**Task goal**: The lines to repeat are those below from the one containing "This screenshot has height=782, width=1047." down to the one containing "The height and width of the screenshot is (924, 1912).", both included; reproduce them exactly and nothing else.

**Source data**:
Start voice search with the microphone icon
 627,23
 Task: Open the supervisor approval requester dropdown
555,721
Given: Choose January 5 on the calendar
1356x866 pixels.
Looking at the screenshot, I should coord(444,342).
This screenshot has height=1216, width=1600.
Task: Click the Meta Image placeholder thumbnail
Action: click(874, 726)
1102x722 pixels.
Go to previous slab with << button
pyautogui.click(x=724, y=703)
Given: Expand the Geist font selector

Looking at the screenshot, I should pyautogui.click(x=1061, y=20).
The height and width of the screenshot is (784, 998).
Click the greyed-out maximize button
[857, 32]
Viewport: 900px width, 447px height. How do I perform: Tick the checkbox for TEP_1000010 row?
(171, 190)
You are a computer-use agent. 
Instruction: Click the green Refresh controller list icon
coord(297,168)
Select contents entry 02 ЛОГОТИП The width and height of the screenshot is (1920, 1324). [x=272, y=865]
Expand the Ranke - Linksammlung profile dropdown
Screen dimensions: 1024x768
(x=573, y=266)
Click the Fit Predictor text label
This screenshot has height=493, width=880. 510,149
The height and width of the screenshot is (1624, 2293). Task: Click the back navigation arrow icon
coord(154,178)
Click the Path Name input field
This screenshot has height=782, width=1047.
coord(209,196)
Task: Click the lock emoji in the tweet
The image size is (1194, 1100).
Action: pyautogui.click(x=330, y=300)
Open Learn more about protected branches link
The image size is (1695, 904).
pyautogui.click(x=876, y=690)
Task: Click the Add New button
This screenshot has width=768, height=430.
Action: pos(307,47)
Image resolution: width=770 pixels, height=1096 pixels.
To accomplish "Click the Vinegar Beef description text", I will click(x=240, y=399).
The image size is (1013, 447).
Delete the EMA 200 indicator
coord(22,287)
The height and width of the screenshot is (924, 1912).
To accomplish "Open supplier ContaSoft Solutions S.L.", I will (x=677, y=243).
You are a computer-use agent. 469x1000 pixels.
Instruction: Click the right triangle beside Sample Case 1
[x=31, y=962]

**Exercise output**:
This screenshot has height=782, width=1047.
coord(209,196)
Task: Click the lock emoji in the tweet
The image size is (1194, 1100).
Action: pyautogui.click(x=330, y=300)
Open Learn more about protected branches link
The image size is (1695, 904).
pyautogui.click(x=876, y=690)
Task: Click the Add New button
This screenshot has width=768, height=430.
Action: pos(307,47)
Image resolution: width=770 pixels, height=1096 pixels.
To accomplish "Click the Vinegar Beef description text", I will click(x=240, y=399).
The image size is (1013, 447).
Delete the EMA 200 indicator
coord(22,287)
The height and width of the screenshot is (924, 1912).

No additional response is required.